I created two programs, one in Python and one in C++, and ran them on the same data file (approx. 1.6 GB of text). They were both run on an Intel Core i7 processor running Windows 7 x64. The version of Python used is 2.7.1, 64-bit. The .cpp file was compiled with TDM-GCC's MinGW-w64-based g++ (version 4.6.1) using the following switches:
g++ -std=c++0x -O2 -march=native -Wall -Wextra test.cpp
Instead of placing the code directly in this post, I have placed links so that you can download them since Blogger bastardizes code.
C++ code:
http://dl.dropbox.com/u/57289645/test.cpp
Python code:
http://dl.dropbox.com/u/57289645/test.py
Results:
C++: 24 seconds
Python: 45 seconds
Notes:
- Python has an unfair advantage here, which is the fact that the "with open(file, 'r') as fin:" structure uses a built-in readahead buffer in Python. So the Python script is reading large chunks of the file into memory in order to parse the file faster, whereas the C++ program is just using normal file I/O.

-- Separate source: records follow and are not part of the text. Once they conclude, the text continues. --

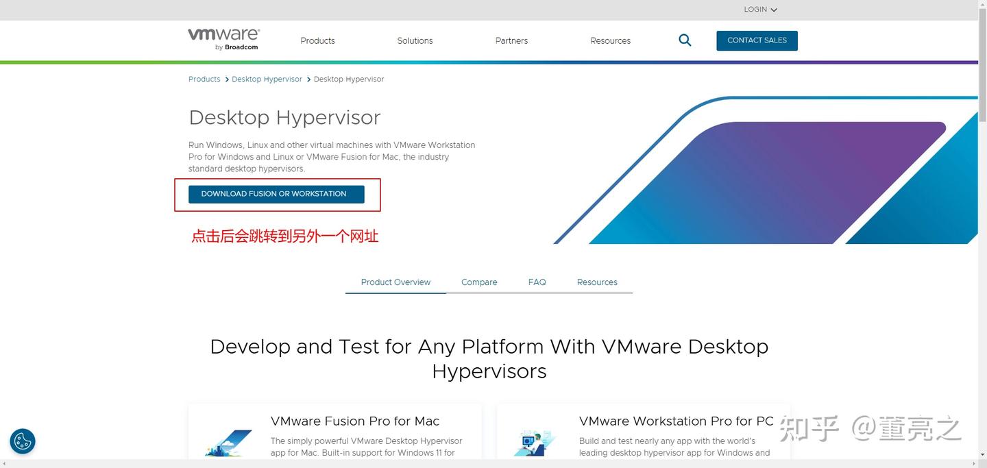987x468 pixels.
Task: Click the VMware Fusion Pro for Mac heading
Action: tap(354, 421)
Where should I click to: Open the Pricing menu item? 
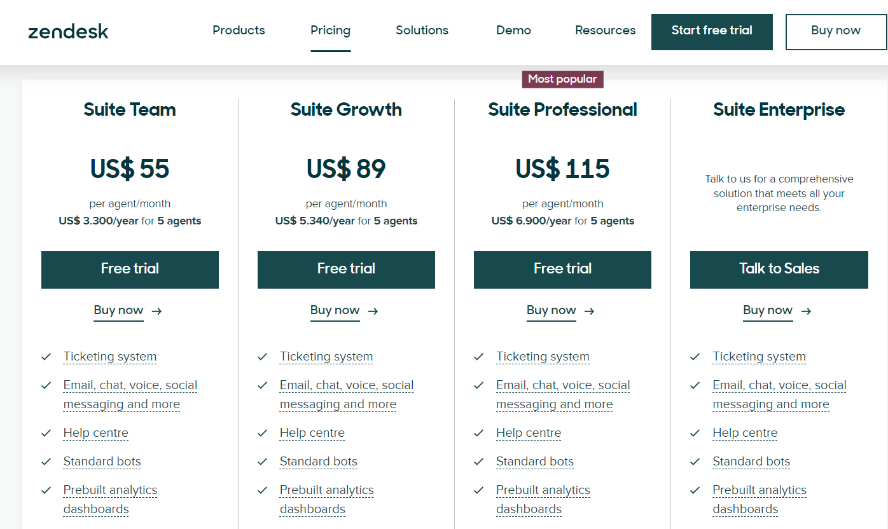pos(330,31)
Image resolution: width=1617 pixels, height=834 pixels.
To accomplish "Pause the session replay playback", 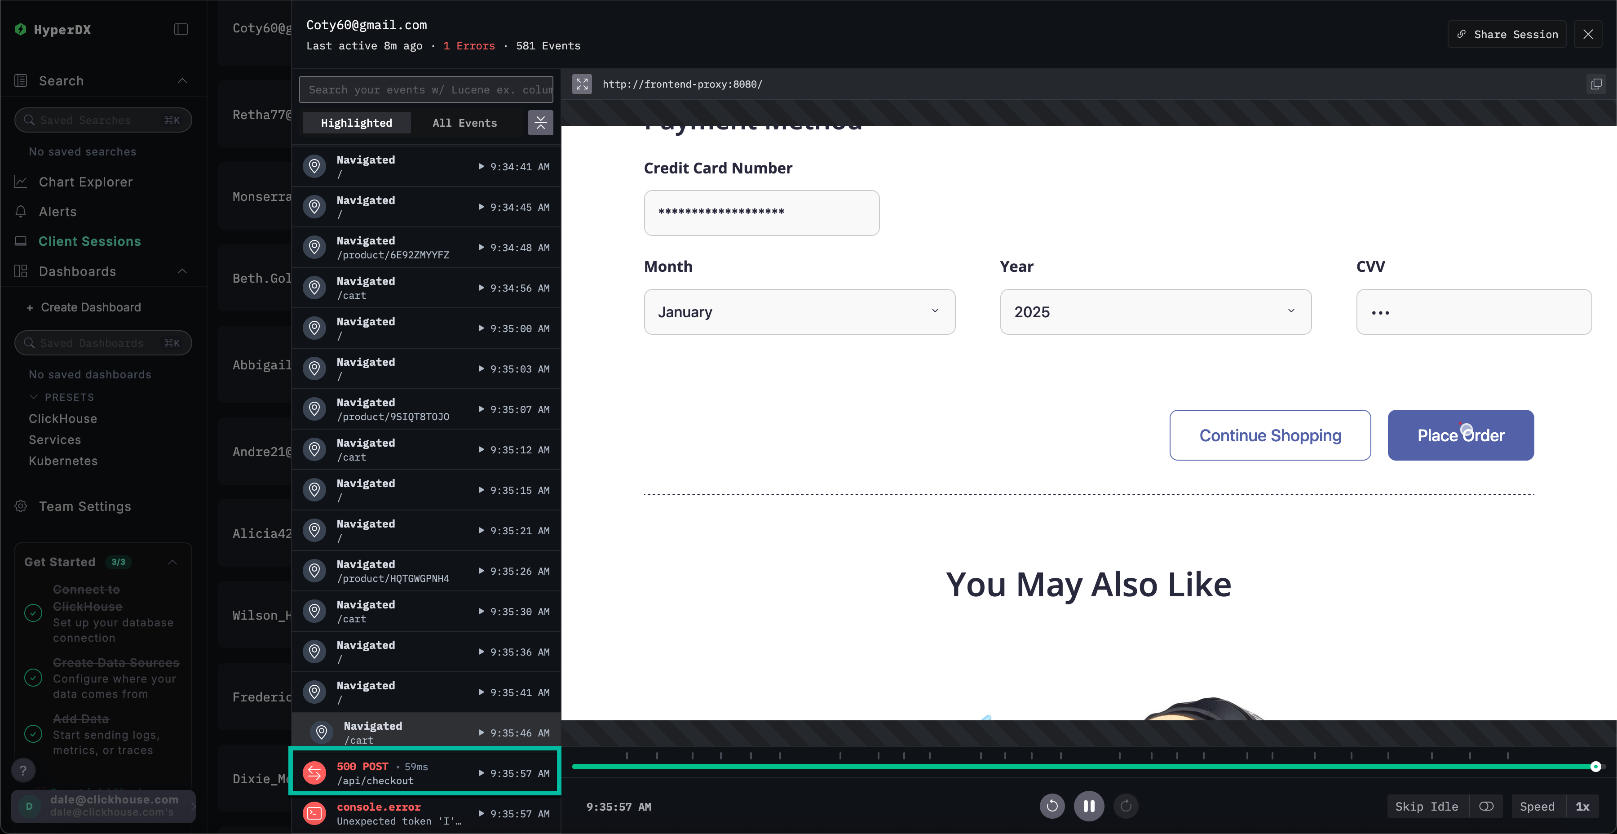I will pyautogui.click(x=1088, y=806).
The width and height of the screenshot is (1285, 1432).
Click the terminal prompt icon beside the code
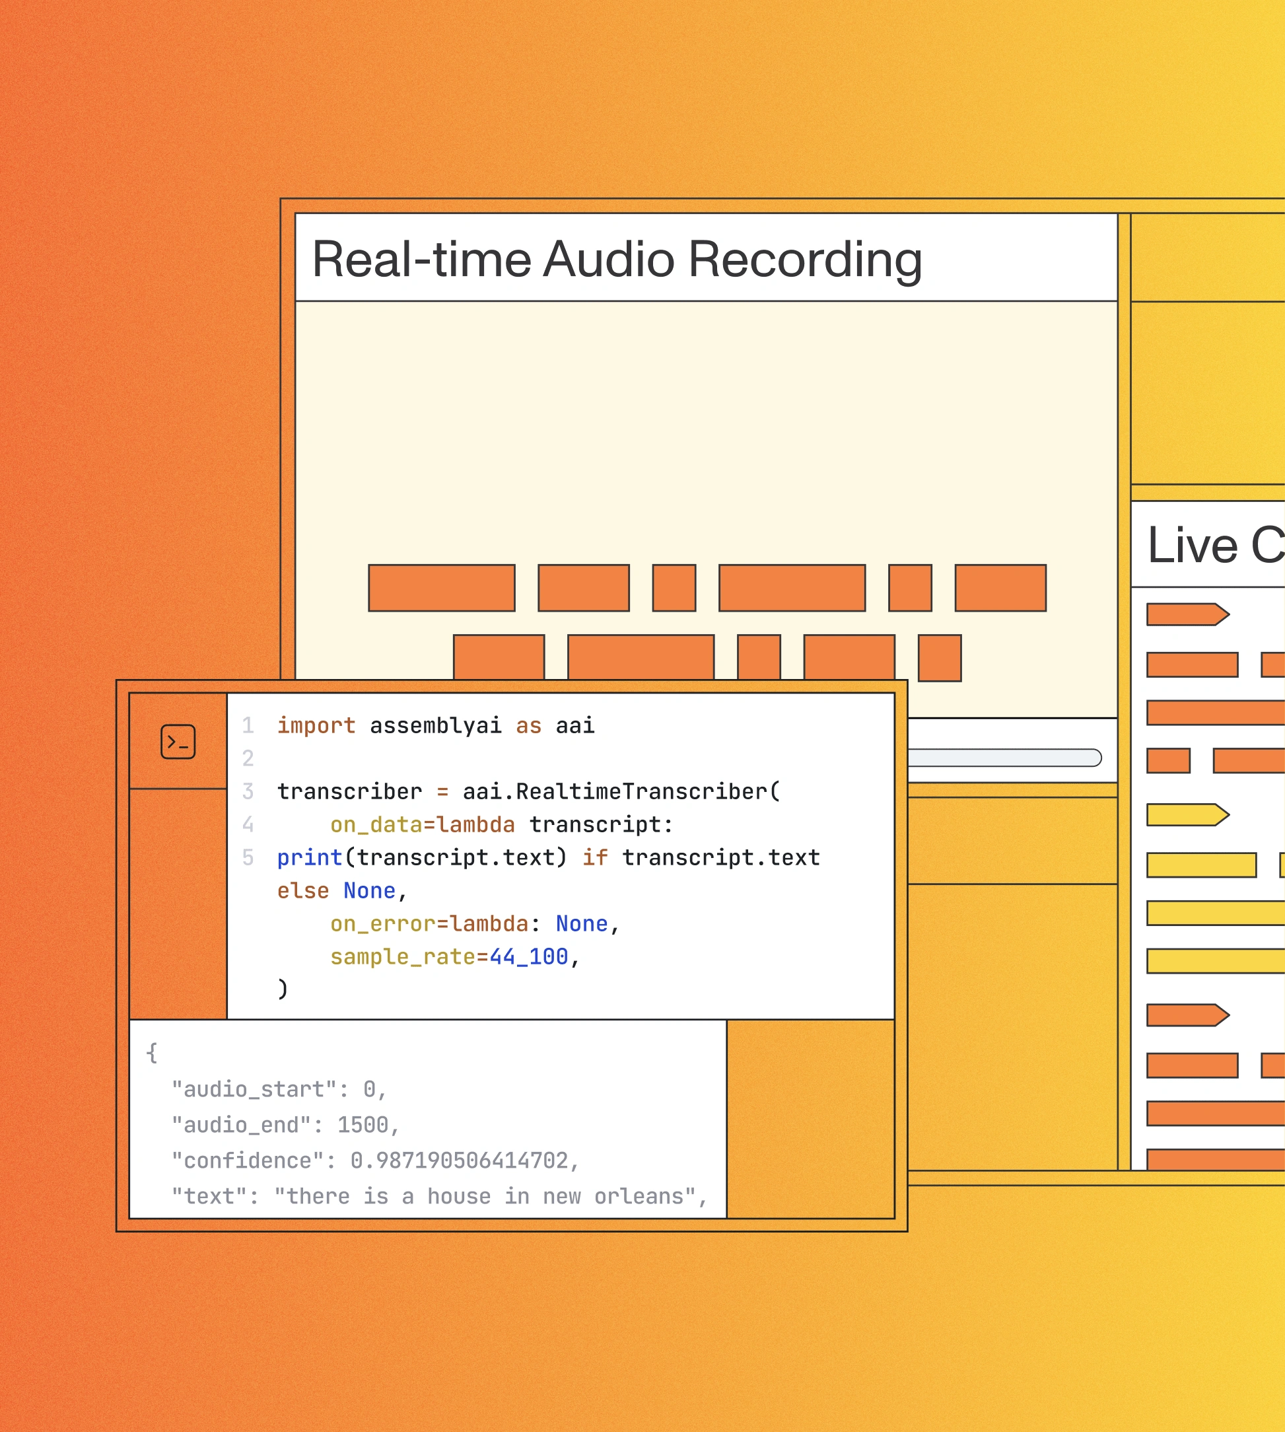[x=178, y=741]
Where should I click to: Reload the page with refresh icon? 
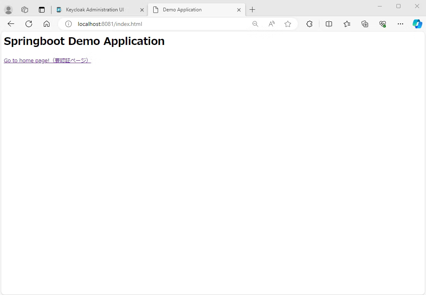pyautogui.click(x=29, y=24)
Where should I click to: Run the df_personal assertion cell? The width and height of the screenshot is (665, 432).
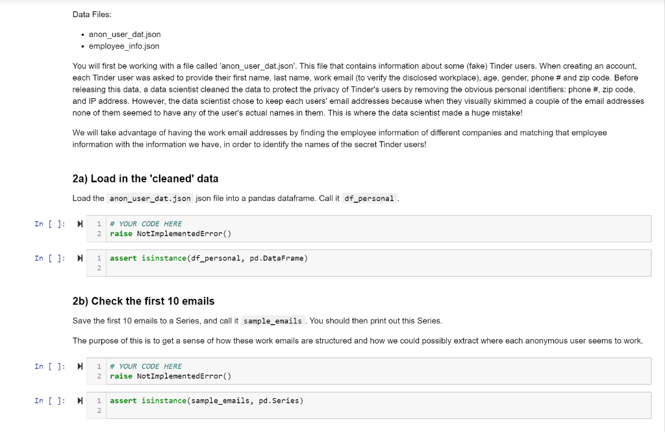pyautogui.click(x=79, y=258)
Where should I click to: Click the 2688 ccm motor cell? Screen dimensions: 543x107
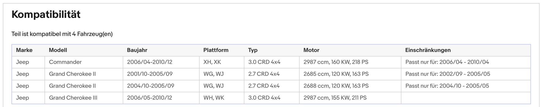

- Python on Windows is compiled using MSVC. The C++ program would probably be faster if compiled with MSVC. It would certainly be faster if compiled with Intel's C++ compiler, icc.
- Python is splitting each line into a list, whereas C++ is using a more brute force type method by directly searching for the tab characters and only extracting what is needed. Python could just as easily search for tabs, as you could certainly dump the line into a list in C++.